I've a simple welcome view, wich shows the splash screen of the application. After that, thread goes to sleep state for 1.5 seconds.
[NSThread sleepForTimeInterval: 1.5];
Then, I'm showing an advertisement view:
AdController *ad = [[AdController alloc] initWithNibName:nil bundle:nil];
[self.navigationController presentModalViewController: ad animated:YES];
[ad release];
And that's all the logic behind. After that, other controllers are pushed without incidence. I want to achieve that, if at any moment the user makes the application go to background (pushing the iPhone/iPad button) then all the controllers must disappear from the stack via pop. In order to get it I'm using applicationDidBecomeActive event from the delegate. The code is the following:
[self.navigationController dismissModalViewControllerAnimated:NO];
[self.navigationController popToRootViewControllerAnimated:YES];
This is driving to some weird visual behaviours. Depending of the moment that the user choose to push de button the transition to the first view is visible. In other cases the ad view is still present, so it is dismissed and then appears the splash screen.

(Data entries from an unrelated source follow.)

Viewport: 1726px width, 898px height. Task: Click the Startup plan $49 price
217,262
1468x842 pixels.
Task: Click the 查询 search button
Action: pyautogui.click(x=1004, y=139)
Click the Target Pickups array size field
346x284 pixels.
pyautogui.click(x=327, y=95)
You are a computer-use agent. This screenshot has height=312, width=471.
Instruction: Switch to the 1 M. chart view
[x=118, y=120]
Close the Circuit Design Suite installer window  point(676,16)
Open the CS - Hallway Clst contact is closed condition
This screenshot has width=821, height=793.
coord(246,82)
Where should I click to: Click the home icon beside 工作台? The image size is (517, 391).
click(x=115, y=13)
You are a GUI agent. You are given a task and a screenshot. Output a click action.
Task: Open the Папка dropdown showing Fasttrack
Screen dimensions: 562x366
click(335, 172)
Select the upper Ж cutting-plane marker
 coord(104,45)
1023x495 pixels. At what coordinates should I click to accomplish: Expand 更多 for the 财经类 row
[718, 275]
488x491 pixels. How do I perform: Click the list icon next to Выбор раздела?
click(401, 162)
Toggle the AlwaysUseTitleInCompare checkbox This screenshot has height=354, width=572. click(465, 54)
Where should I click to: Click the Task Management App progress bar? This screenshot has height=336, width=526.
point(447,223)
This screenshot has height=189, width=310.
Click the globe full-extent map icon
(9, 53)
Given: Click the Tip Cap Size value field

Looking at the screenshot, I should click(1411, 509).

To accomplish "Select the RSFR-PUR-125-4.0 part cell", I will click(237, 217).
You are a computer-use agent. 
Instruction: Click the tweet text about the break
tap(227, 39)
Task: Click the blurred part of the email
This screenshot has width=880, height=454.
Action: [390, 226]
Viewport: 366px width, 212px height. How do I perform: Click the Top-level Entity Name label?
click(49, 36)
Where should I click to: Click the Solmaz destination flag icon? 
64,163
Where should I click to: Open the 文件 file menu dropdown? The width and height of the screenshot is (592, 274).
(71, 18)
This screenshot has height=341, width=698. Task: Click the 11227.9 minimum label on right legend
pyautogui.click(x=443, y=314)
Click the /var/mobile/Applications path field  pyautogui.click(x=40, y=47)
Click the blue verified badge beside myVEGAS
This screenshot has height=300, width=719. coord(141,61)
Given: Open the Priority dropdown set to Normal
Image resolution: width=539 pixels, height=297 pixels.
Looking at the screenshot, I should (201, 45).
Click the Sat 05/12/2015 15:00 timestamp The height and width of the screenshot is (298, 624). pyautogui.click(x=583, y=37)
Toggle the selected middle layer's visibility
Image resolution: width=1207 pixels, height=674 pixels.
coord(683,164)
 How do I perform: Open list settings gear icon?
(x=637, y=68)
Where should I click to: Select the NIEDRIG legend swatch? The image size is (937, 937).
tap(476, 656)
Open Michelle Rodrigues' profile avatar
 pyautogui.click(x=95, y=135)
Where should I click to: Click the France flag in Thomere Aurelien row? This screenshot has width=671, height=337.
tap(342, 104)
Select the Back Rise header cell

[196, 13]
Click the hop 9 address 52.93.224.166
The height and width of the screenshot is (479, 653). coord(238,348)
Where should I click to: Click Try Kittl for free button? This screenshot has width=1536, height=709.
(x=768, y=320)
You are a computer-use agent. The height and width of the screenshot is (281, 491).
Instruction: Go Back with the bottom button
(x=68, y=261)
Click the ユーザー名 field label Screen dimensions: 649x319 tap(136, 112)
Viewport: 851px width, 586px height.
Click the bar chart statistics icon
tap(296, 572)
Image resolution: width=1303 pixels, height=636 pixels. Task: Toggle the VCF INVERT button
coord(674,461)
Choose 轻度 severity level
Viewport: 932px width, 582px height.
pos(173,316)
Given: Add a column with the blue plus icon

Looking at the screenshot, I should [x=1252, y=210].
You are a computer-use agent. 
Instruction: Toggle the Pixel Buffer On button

It will be great if there is some way to reset this first controller (splash screen), in order to get all the transitions working as the first time. I've thought about pop it from the navigation controller and the reload another one, allocating again, but it seems a bit complicated.
Is there any simple way to achieve that?
Important Edit: If the user forces repeatedly the application to go background then these exceptions are thrown:
nested pop animation can result in corrupted navigation bar
Finishing up a navigation transition in an unexpected state. Navigation Bar subview tree might get corrupted.
The easiest way that I've found is to add to the plist file a new row with key "Application does not run in background" and with value YES.
Forces the application to be completely closed and unloaded from memory when the user pushes the button.